> [The request] Reproduce the listing below word for word, starting at the line that contains "1187x652 pixels." and ending at the last line of the listing, with both of those lines included.

* Start Listed records *

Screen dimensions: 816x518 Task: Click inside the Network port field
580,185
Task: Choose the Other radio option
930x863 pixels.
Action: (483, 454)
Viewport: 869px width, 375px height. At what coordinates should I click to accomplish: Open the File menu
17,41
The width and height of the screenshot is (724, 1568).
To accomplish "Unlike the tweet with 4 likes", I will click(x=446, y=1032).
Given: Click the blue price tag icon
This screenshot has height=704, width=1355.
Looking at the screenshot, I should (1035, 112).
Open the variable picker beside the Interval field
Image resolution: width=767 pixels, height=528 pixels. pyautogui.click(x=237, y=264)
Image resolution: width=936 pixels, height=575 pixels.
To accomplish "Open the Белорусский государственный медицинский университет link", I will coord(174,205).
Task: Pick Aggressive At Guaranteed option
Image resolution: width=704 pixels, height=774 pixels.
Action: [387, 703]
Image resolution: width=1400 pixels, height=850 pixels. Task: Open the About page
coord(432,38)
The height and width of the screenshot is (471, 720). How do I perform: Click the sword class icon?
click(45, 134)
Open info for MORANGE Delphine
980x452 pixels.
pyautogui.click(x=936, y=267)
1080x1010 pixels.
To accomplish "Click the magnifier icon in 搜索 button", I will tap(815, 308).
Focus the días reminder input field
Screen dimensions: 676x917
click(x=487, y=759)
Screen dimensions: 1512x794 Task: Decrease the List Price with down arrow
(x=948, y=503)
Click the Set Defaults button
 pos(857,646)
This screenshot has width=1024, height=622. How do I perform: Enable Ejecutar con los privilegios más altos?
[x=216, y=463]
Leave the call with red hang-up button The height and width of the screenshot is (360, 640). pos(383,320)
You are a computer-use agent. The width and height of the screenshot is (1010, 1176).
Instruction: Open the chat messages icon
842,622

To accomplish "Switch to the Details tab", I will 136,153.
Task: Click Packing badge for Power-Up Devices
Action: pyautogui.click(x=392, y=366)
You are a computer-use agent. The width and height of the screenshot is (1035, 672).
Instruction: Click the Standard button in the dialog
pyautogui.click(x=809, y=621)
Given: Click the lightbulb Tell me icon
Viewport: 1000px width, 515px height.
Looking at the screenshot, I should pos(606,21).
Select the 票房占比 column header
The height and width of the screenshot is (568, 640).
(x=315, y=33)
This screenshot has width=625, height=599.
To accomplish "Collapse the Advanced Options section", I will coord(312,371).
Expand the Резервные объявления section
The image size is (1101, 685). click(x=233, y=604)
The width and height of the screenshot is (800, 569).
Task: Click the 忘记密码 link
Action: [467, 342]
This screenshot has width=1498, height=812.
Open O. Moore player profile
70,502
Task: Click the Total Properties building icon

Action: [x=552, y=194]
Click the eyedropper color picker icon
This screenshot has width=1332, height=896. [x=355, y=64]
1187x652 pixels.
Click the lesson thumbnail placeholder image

* End Listed records *

> [Solution for this problem]
1187x652 pixels.
Click the lesson thumbnail placeholder image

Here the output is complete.